[Opening DATA SHOWN section]
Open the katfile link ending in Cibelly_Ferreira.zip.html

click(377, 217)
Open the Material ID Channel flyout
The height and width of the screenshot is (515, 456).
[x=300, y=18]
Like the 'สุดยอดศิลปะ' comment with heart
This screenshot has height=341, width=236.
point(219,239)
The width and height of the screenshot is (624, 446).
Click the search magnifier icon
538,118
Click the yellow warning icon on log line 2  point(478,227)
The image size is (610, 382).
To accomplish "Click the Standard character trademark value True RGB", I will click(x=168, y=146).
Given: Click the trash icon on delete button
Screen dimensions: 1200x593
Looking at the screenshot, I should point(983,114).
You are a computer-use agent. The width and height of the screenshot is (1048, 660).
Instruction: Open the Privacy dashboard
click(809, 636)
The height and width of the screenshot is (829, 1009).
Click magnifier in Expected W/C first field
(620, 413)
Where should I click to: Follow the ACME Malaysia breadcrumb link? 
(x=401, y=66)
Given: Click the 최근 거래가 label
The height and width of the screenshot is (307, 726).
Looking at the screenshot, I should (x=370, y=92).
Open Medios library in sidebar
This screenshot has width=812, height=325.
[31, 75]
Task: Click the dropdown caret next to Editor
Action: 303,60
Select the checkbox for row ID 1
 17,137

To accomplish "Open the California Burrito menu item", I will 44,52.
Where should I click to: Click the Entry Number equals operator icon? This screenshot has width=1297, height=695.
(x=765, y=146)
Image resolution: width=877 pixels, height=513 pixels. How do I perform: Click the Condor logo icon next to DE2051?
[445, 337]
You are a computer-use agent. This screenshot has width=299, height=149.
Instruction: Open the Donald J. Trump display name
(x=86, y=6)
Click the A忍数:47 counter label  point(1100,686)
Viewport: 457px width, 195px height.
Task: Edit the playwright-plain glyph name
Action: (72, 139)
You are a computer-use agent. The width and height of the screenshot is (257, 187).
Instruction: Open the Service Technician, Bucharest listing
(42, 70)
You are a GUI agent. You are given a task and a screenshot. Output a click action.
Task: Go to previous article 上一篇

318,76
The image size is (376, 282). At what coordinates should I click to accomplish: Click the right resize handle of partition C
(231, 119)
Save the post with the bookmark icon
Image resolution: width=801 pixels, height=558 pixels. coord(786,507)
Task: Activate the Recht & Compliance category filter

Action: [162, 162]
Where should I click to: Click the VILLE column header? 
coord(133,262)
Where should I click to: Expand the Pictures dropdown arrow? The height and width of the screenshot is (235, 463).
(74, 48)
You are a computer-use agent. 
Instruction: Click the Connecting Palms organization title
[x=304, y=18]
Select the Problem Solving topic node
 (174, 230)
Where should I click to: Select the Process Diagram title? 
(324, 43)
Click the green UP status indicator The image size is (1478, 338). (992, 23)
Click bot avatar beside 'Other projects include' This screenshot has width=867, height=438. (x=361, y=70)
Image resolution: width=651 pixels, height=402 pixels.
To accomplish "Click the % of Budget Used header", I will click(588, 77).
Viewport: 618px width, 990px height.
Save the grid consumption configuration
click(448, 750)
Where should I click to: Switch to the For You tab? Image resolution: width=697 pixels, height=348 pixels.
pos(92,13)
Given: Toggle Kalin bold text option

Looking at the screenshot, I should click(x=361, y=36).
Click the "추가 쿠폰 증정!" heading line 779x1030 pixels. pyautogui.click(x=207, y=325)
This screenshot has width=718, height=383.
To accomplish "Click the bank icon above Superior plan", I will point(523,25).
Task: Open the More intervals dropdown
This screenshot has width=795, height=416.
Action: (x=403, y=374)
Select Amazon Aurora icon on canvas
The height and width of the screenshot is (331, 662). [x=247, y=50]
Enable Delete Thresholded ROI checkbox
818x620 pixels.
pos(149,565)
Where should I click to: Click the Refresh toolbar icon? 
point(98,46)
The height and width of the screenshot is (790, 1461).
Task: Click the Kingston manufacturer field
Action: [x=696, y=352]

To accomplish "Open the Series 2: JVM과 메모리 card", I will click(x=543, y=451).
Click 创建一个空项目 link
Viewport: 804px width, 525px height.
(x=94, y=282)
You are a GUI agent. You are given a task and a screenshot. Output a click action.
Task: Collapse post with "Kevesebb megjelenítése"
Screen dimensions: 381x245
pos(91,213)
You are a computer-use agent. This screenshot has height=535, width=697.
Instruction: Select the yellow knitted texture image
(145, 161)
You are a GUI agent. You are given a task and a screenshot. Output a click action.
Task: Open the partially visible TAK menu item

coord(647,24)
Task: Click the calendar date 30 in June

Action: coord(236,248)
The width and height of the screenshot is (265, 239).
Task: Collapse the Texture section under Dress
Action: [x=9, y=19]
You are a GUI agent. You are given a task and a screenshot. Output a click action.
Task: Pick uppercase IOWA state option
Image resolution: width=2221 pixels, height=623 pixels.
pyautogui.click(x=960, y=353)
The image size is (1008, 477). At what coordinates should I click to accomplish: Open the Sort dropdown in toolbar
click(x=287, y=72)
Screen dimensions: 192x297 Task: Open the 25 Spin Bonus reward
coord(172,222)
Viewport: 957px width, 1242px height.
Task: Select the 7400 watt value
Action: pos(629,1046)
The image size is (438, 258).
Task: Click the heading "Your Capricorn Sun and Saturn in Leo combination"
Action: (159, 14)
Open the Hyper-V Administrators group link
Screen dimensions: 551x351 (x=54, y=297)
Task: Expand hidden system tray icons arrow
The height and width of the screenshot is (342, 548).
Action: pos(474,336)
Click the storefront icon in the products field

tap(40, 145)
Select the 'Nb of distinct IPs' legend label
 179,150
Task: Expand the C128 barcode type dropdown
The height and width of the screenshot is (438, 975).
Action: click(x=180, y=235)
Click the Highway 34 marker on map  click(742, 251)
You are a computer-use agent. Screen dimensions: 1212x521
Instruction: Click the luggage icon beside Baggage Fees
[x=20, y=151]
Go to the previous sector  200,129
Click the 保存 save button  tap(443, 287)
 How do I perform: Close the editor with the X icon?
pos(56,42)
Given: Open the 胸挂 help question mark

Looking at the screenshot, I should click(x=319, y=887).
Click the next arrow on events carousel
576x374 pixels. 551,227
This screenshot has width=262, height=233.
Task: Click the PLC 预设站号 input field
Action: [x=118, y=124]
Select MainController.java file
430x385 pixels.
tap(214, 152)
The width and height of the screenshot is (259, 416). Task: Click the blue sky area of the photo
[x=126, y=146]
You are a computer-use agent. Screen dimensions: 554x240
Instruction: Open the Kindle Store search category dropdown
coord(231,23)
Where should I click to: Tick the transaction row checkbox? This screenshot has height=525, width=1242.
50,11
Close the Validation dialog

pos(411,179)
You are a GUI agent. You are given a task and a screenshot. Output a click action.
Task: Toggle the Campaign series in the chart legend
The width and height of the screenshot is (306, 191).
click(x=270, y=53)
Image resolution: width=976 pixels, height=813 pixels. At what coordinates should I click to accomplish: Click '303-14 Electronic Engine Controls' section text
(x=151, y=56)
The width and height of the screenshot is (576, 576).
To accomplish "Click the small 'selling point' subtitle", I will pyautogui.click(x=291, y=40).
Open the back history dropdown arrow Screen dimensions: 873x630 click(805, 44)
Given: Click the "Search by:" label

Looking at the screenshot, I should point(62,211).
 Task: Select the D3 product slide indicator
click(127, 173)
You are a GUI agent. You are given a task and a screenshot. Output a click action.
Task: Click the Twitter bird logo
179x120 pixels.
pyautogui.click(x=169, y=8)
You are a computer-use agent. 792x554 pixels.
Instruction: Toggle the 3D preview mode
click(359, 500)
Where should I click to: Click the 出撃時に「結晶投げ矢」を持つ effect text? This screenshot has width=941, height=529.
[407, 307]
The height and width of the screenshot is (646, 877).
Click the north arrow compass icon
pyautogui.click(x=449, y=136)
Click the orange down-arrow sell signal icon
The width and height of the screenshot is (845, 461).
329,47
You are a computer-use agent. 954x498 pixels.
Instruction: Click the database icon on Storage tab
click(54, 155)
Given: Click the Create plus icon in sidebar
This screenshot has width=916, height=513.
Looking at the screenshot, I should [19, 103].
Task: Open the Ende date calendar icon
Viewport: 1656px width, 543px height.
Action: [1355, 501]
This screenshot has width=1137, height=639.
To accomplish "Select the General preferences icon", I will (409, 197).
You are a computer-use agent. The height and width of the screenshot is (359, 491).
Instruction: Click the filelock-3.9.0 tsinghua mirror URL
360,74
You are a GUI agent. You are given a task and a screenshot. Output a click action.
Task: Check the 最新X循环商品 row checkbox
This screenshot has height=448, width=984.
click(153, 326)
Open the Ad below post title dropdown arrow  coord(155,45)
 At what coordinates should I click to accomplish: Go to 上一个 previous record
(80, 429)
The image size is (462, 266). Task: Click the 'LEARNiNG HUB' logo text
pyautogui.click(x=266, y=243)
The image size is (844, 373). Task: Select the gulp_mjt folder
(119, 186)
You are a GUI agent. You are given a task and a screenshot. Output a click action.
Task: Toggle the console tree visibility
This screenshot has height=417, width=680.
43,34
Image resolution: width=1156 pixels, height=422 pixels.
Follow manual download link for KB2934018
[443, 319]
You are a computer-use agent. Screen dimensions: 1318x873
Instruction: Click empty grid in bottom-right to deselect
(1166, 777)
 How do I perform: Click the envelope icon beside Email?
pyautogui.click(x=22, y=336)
[Closing DATA SHOWN section]
TASK DIRECTIONS>
Each line in the listing above from the one containing "This screenshot has width=812, height=325." through the one containing "is (257, 187)." should be repeated exactly, and no other line.

SOLUTION>
This screenshot has width=812, height=325.
[31, 75]
Task: Click the dropdown caret next to Editor
Action: 303,60
Select the checkbox for row ID 1
 17,137

To accomplish "Open the California Burrito menu item", I will 44,52.
Where should I click to: Click the Entry Number equals operator icon? This screenshot has width=1297, height=695.
(x=765, y=146)
Image resolution: width=877 pixels, height=513 pixels. How do I perform: Click the Condor logo icon next to DE2051?
[445, 337]
You are a computer-use agent. This screenshot has width=299, height=149.
Instruction: Open the Donald J. Trump display name
(x=86, y=6)
Click the A忍数:47 counter label  point(1100,686)
Viewport: 457px width, 195px height.
Task: Edit the playwright-plain glyph name
Action: (72, 139)
You are a computer-use agent. The width and height of the screenshot is (257, 187).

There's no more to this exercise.